Я понимал, что должен не утверждать, а спрашивать.
Но папа ничего не слышал. Он не сразу заметил, что я что-то говорю. Глупые слова вылетали в комнату и возвращались ко мне. Никто, кроме меня, их не слышал. Девушка. Моя девушка. Я наклонился к нему поближе и повторил свой вопрос.
— Девушка?
Его голос мгновенно изменился. Я никогда не приводил своих девушек домой, они были чужими, у нас в семье их не любили. Только раз, мне тогда было шестнадцать, я привел домой девушку.

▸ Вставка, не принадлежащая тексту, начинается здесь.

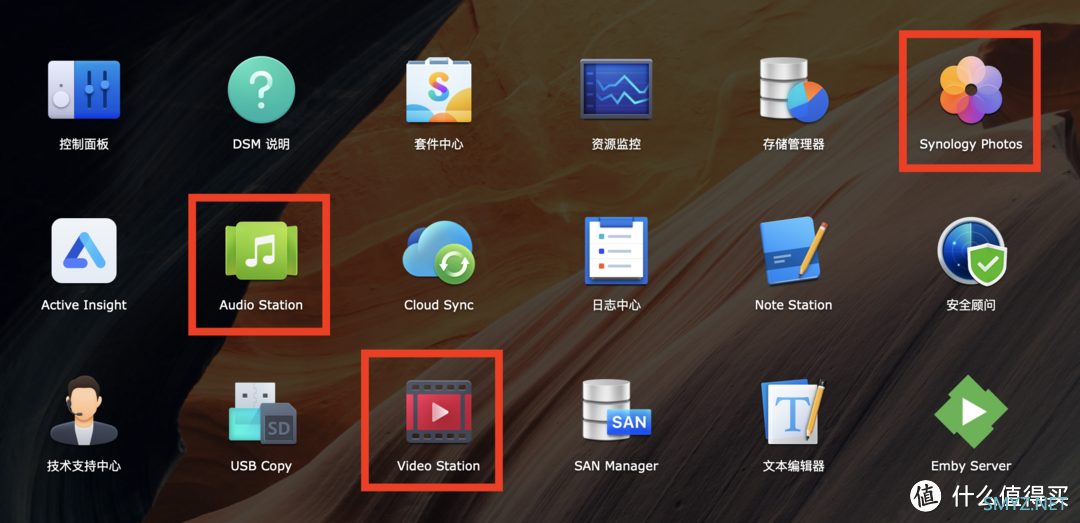Launch 安全顾问 security advisor
The width and height of the screenshot is (1080, 523).
970,251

С тех пор я поумнел и больше этого не делал.
Папа снял наушники, чтобы услышать, что я там выкрикиваю.
— Ты видел ее в Доме Анны Франк, когда мы были там с тетей Юдит.

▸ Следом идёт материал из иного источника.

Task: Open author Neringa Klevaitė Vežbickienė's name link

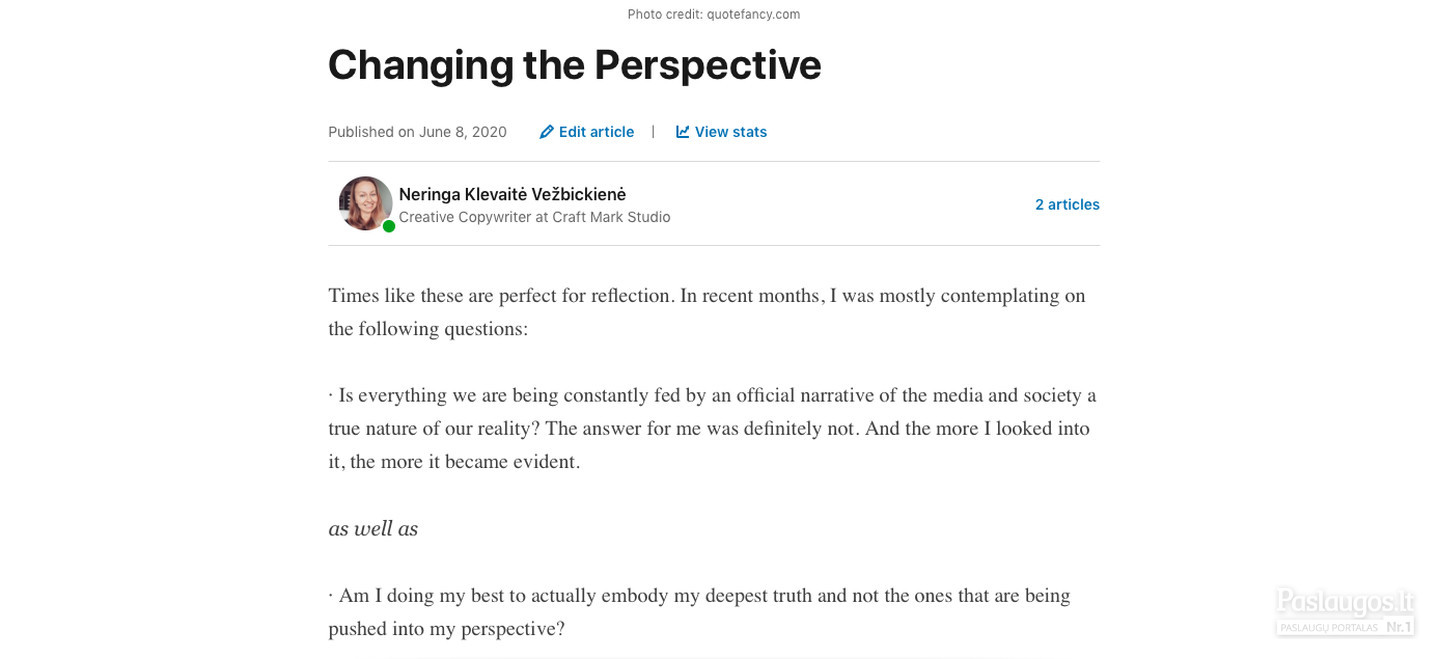Action: coord(512,194)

— Анна Франк? — Теперь он тоже пытался перекричать пылесос. — Господи, этого не может быть!
Я понял: он решил, что так зовут мою девушку.
— Моя девушка там работает, слушай, что я говорю, черт побери!
— И как же ее зовут?
— Сабина. Сабина Эдельштайн. Темненькая, с большими черными глазами.
— Да что ты! Глаза, как арабские пятки?
Поразительно, но папа всегда готов был отпускать подобные шутки. Он даже слегка улыбнулся.
Большая, темная и с влажными глазами, как арабские пятки. Сколько раз я слышал нечто подобное.
Похоже, новость его обрадовала.
— Я рад, что ты мне об этом рассказал, сынок. — Он смотрел на меня выжидательно, не вполне уверенный, должен ли еще что-то добавить. — Она красивая?
Господи, теперь он перешел на игривый тон.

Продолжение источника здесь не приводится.